◆ **Instruction**
Reproduce the lines below word for word, leaving out the pictures.

-------

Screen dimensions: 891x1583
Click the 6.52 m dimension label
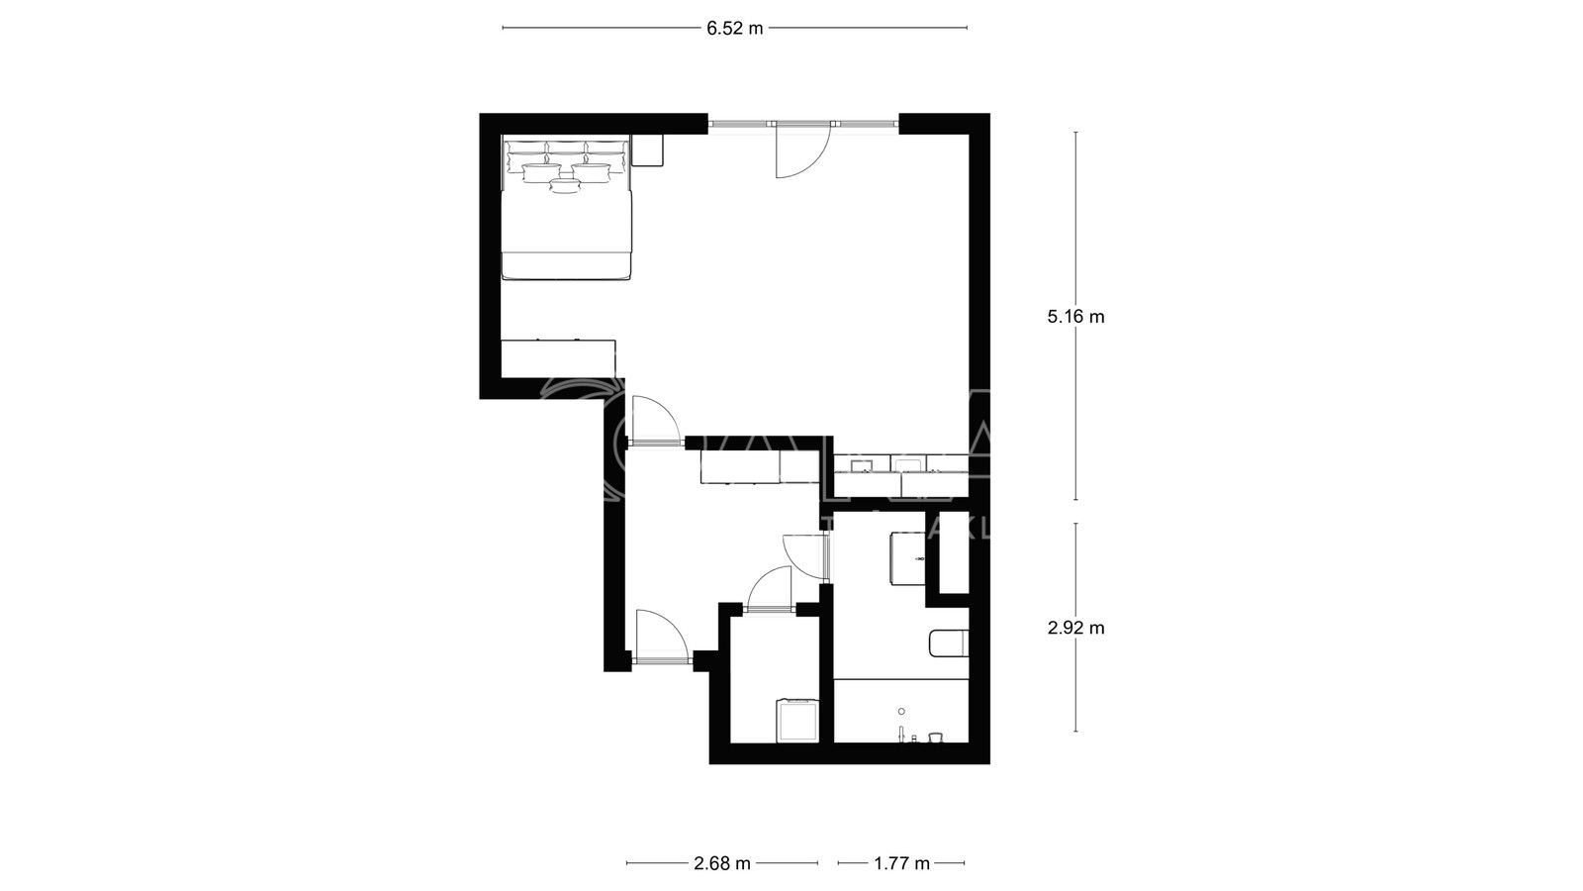pyautogui.click(x=734, y=29)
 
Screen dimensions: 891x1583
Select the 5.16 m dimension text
pyautogui.click(x=1075, y=317)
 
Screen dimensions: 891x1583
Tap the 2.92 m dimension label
pyautogui.click(x=1075, y=628)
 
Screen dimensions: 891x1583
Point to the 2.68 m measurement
pyautogui.click(x=722, y=863)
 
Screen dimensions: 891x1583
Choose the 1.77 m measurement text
pyautogui.click(x=901, y=863)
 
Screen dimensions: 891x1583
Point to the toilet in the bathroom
pyautogui.click(x=948, y=644)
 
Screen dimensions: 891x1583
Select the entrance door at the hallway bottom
pyautogui.click(x=658, y=637)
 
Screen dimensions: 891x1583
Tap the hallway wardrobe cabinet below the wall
pyautogui.click(x=756, y=466)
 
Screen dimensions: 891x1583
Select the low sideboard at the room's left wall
pyautogui.click(x=558, y=357)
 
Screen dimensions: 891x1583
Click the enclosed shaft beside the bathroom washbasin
pyautogui.click(x=953, y=552)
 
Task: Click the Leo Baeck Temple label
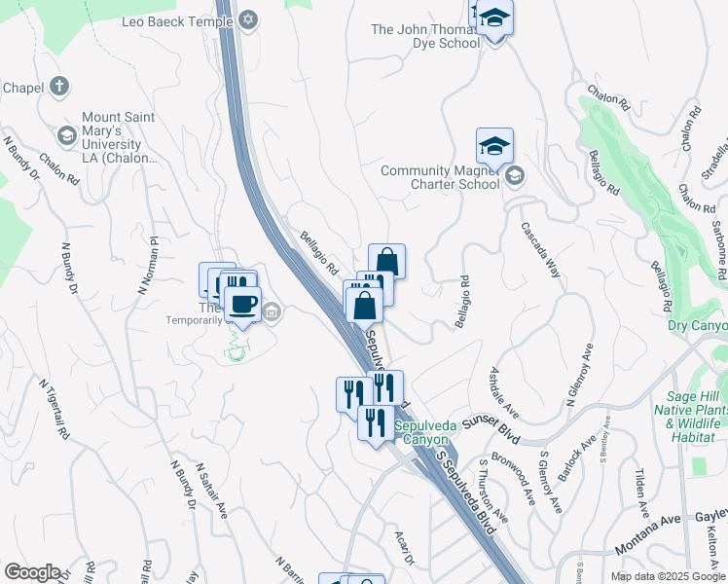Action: (x=178, y=20)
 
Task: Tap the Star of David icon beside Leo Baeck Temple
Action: (x=248, y=20)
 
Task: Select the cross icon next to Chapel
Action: (x=59, y=87)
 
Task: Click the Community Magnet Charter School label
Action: (x=440, y=177)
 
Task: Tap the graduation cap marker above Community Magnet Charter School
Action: (x=494, y=147)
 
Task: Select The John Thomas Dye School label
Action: (x=425, y=36)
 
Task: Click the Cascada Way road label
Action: (x=540, y=251)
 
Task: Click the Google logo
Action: (x=32, y=572)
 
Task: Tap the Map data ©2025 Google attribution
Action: (x=668, y=576)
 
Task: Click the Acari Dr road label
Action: (x=404, y=550)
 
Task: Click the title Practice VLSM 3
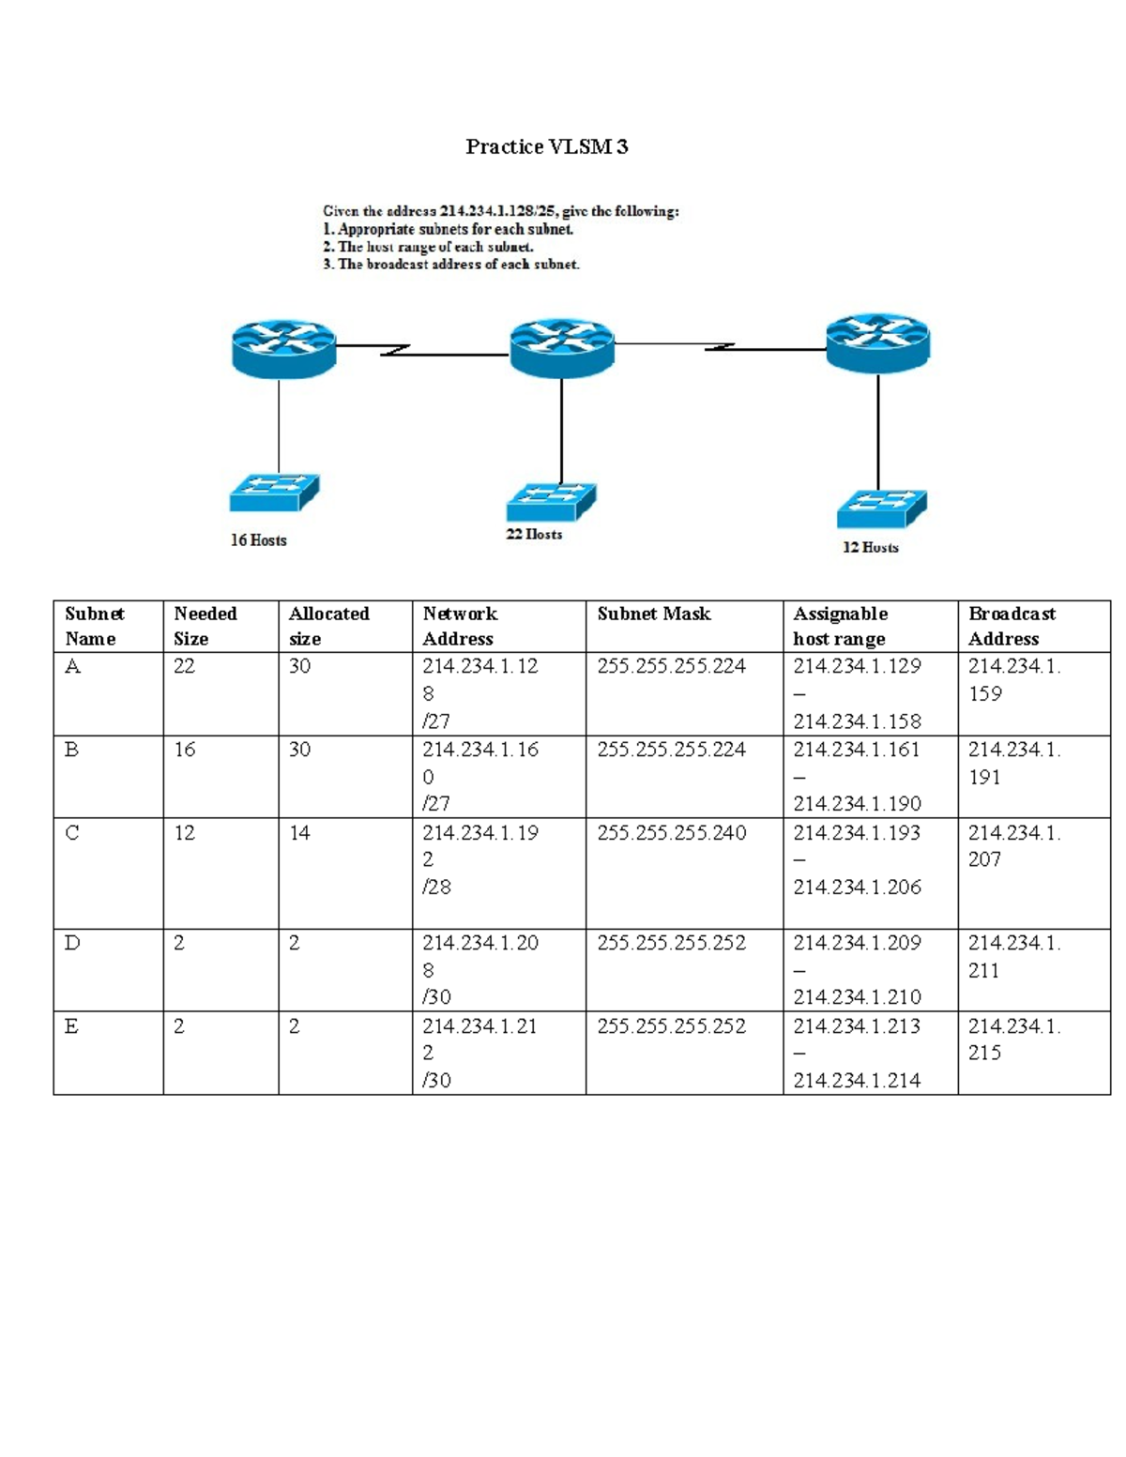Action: (x=546, y=146)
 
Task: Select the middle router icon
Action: (x=561, y=347)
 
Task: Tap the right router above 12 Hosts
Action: (x=877, y=342)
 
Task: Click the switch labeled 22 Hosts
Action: (x=551, y=502)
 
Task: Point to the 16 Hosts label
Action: (x=259, y=540)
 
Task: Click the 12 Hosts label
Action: (x=870, y=547)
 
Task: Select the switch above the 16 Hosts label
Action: (x=274, y=493)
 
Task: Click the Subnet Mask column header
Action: (x=654, y=614)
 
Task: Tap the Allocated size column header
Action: (x=328, y=626)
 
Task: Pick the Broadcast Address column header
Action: (x=1012, y=626)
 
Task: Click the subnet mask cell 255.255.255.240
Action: (x=671, y=833)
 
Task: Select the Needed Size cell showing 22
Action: (x=185, y=666)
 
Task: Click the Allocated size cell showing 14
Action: (x=299, y=833)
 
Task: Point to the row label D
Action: (x=72, y=943)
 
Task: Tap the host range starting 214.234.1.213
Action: (x=857, y=1053)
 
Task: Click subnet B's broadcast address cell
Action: (x=1013, y=763)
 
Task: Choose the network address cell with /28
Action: (x=479, y=859)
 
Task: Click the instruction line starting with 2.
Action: (x=428, y=247)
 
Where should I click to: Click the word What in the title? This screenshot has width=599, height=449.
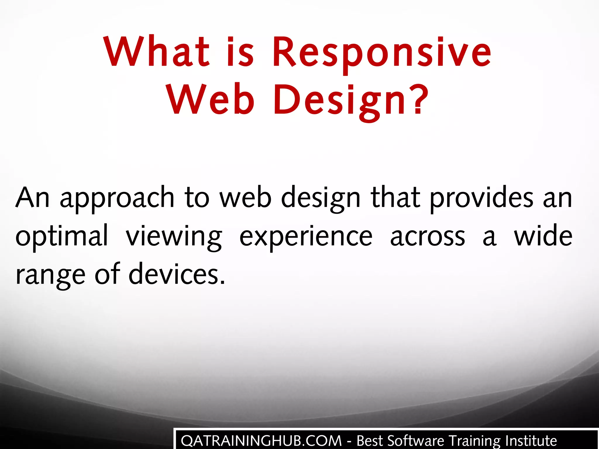[x=156, y=52]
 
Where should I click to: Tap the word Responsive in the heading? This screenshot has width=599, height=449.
[x=382, y=53]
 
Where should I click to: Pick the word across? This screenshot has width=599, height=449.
[x=428, y=236]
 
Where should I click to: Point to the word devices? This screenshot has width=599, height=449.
[x=174, y=274]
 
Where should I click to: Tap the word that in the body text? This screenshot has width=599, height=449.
[x=396, y=198]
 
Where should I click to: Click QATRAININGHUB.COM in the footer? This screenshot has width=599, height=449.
[x=261, y=441]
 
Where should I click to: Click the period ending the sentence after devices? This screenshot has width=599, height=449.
[x=223, y=282]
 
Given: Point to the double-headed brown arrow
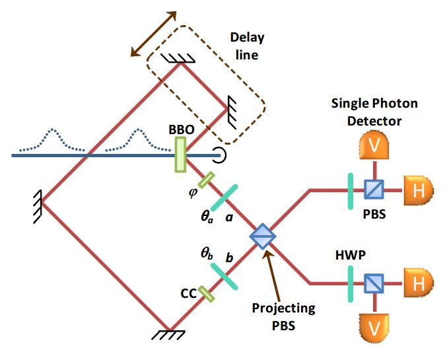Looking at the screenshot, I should pos(154,33).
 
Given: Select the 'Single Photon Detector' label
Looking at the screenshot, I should pos(375,112).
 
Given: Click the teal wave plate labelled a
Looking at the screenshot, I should pos(224,197).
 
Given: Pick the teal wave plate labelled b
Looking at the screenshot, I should pos(224,275).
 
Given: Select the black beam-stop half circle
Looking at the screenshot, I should pos(216,155).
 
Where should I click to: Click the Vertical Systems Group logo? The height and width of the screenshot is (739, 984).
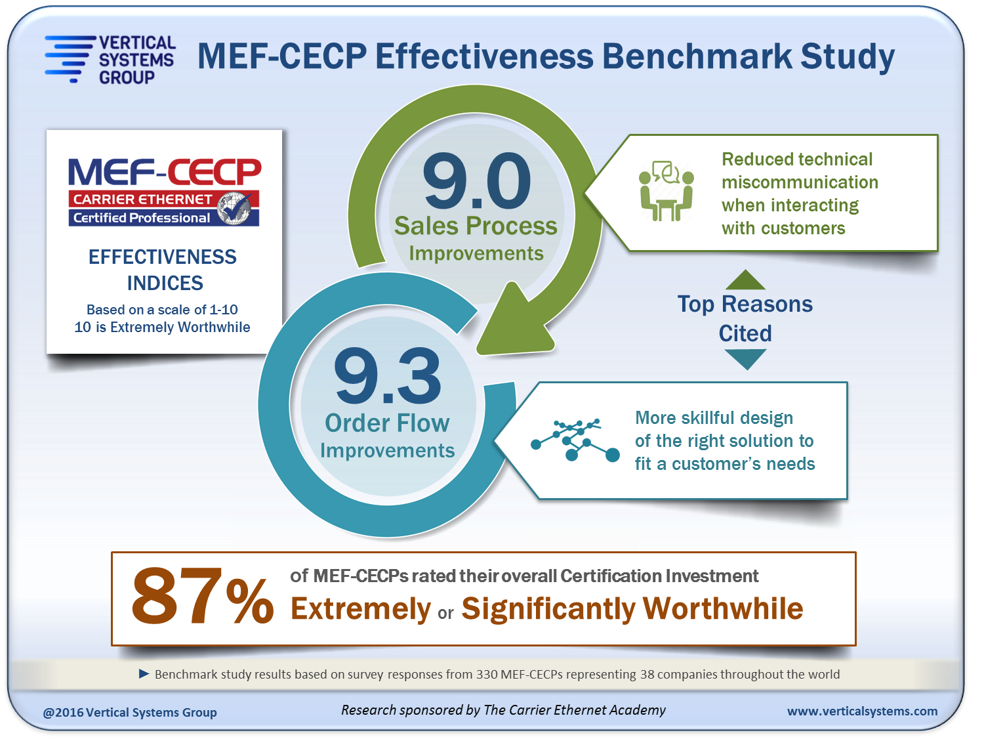(x=110, y=60)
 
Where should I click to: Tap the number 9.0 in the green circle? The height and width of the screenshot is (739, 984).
(x=476, y=180)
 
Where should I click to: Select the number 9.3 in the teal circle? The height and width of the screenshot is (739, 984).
(x=388, y=376)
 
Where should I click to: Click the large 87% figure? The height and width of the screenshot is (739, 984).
(x=202, y=596)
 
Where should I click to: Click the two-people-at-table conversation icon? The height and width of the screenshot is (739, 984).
(x=666, y=190)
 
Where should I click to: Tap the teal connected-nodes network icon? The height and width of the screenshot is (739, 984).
(x=575, y=440)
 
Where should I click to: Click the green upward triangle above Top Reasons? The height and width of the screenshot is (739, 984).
(x=745, y=280)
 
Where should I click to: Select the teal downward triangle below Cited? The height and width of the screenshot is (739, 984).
(x=745, y=360)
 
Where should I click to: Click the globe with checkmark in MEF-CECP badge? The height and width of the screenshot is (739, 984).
(x=234, y=208)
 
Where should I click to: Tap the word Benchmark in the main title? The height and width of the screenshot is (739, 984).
(x=697, y=56)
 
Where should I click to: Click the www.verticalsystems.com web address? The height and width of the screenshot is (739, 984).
(x=862, y=711)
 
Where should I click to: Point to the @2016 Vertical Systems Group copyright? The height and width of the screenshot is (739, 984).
(x=129, y=712)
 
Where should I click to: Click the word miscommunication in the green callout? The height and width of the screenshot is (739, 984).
(x=800, y=182)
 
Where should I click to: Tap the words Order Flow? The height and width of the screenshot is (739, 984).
(x=387, y=423)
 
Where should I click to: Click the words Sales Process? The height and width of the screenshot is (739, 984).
(x=476, y=226)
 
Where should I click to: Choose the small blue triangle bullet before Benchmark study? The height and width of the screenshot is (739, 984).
(x=144, y=673)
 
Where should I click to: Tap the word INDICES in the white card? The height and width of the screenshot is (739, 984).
(x=165, y=283)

-------

◆ **Problem solution**
Screen dimensions: 891x1583
Click the 6.52 m dimension label
pyautogui.click(x=734, y=29)
 
Screen dimensions: 891x1583
Select the 5.16 m dimension text
pyautogui.click(x=1075, y=317)
 
Screen dimensions: 891x1583
Tap the 2.92 m dimension label
pyautogui.click(x=1075, y=628)
 
Screen dimensions: 891x1583
Point to the 2.68 m measurement
pyautogui.click(x=722, y=863)
 
Screen dimensions: 891x1583
Choose the 1.77 m measurement text
pyautogui.click(x=901, y=863)
 
Screen dimensions: 891x1583
Point to the toilet in the bathroom
pyautogui.click(x=948, y=644)
 
Screen dimensions: 891x1583
Select the entrance door at the hallway bottom
pyautogui.click(x=658, y=637)
 
Screen dimensions: 891x1583
Tap the hallway wardrobe cabinet below the wall
pyautogui.click(x=756, y=466)
 
Screen dimensions: 891x1583
Select the low sideboard at the room's left wall
pyautogui.click(x=558, y=357)
 
Screen dimensions: 891x1583
Click the enclosed shaft beside the bathroom washbasin
pyautogui.click(x=953, y=552)
 
Task: Click the Leo Baeck Temple label
Action: (x=178, y=20)
 
Task: Tap the Star of David icon beside Leo Baeck Temple
Action: (x=248, y=20)
 
Task: Select the cross icon next to Chapel
Action: (x=59, y=87)
 
Task: Click the Community Magnet Charter School label
Action: (x=440, y=177)
 
Task: Tap the graduation cap marker above Community Magnet Charter School
Action: (x=494, y=147)
 
Task: Select The John Thomas Dye School label
Action: (x=425, y=36)
 
Task: Click the Cascada Way road label
Action: (x=540, y=251)
 
Task: Click the Google logo
Action: (x=32, y=572)
 
Task: Tap the Map data ©2025 Google attribution
Action: (x=668, y=576)
 
Task: Click the Acari Dr road label
Action: (x=404, y=550)
 
Task: Click the title Practice VLSM 3
Action: (x=546, y=146)
 
Task: Select the middle router icon
Action: (x=561, y=347)
 
Task: Tap the right router above 12 Hosts
Action: (x=877, y=342)
 
Task: Click the switch labeled 22 Hosts
Action: (x=551, y=502)
 
Task: Point to the 16 Hosts label
Action: (x=259, y=540)
 
Task: Click the 12 Hosts label
Action: (x=870, y=547)
 
Task: Select the switch above the 16 Hosts label
Action: (x=274, y=493)
 
Task: Click the Subnet Mask column header
Action: (x=654, y=614)
 
Task: Tap the Allocated size column header
Action: (x=328, y=626)
 
Task: Pick the Broadcast Address column header
Action: (x=1012, y=626)
 
Task: Click the subnet mask cell 255.255.255.240
Action: (x=671, y=833)
 
Task: Select the Needed Size cell showing 22
Action: (x=185, y=666)
 
Task: Click the Allocated size cell showing 14
Action: (x=299, y=833)
 
Task: Point to the row label D
Action: (x=72, y=943)
 
Task: Tap the host range starting 214.234.1.213
Action: (x=857, y=1053)
 
Task: Click subnet B's broadcast address cell
Action: (x=1013, y=763)
 
Task: Choose the network address cell with /28
Action: (x=479, y=859)
 
Task: Click the instruction line starting with 2.
Action: (x=428, y=247)
 
Where should I click to: Click the word What in the title? This screenshot has width=599, height=449.
[x=156, y=52]
 
Where should I click to: Tap the word Responsive in the heading? This screenshot has width=599, height=449.
[x=382, y=53]
 
Where should I click to: Pick the word across? This screenshot has width=599, height=449.
[x=428, y=236]
 
Where should I click to: Point to the word devices? This screenshot has width=599, height=449.
[x=174, y=274]
 
Where should I click to: Tap the word that in the body text? This screenshot has width=599, height=449.
[x=396, y=198]
 
Where should I click to: Click QATRAININGHUB.COM in the footer? This screenshot has width=599, height=449.
[x=261, y=441]
 
Where should I click to: Click the period ending the sentence after devices? This screenshot has width=599, height=449.
[x=223, y=282]
 
Given: Point to the double-headed brown arrow
Looking at the screenshot, I should pos(154,33).
 
Given: Select the 'Single Photon Detector' label
Looking at the screenshot, I should pos(375,112).
 
Given: Click the teal wave plate labelled a
Looking at the screenshot, I should pos(224,197).
 
Given: Pick the teal wave plate labelled b
Looking at the screenshot, I should pos(224,275).
 
Given: Select the black beam-stop half circle
Looking at the screenshot, I should pos(216,155).
 
Where should I click to: Click the Vertical Systems Group logo? The height and width of the screenshot is (739, 984).
(x=110, y=60)
 
Where should I click to: Tap the number 9.0 in the green circle? The height and width of the screenshot is (739, 984).
(x=476, y=180)
 
Where should I click to: Select the number 9.3 in the teal circle? The height and width of the screenshot is (739, 984).
(x=388, y=376)
 
Where should I click to: Click the large 87% figure? The height and width of the screenshot is (739, 984).
(x=202, y=596)
 
Where should I click to: Click the two-people-at-table conversation icon? The height and width of the screenshot is (739, 984).
(x=666, y=190)
 
Where should I click to: Tap the teal connected-nodes network icon? The height and width of the screenshot is (739, 984).
(x=575, y=440)
 
Where should I click to: Click the green upward triangle above Top Reasons? The height and width of the screenshot is (739, 984).
(x=745, y=280)
 
Where should I click to: Select the teal downward triangle below Cited? The height and width of the screenshot is (739, 984).
(x=745, y=360)
 
Where should I click to: Click the globe with checkmark in MEF-CECP badge? The height and width of the screenshot is (739, 984).
(x=234, y=208)
 
Where should I click to: Tap the word Benchmark in the main title? The height and width of the screenshot is (739, 984).
(x=697, y=56)
 
Where should I click to: Click the www.verticalsystems.com web address? The height and width of the screenshot is (739, 984).
(x=862, y=711)
 
Where should I click to: Point to the @2016 Vertical Systems Group copyright? The height and width of the screenshot is (739, 984).
(x=129, y=712)
 
Where should I click to: Click the word miscommunication in the green callout? The height and width of the screenshot is (739, 984).
(x=800, y=182)
 
Where should I click to: Tap the words Order Flow? The height and width of the screenshot is (739, 984).
(x=387, y=423)
 
Where should I click to: Click the words Sales Process? The height and width of the screenshot is (739, 984).
(x=476, y=226)
 
Where should I click to: Choose the small blue triangle bullet before Benchmark study? The height and width of the screenshot is (739, 984).
(x=144, y=673)
 
Where should I click to: Tap the word INDICES in the white card? The height and width of the screenshot is (739, 984).
(x=165, y=283)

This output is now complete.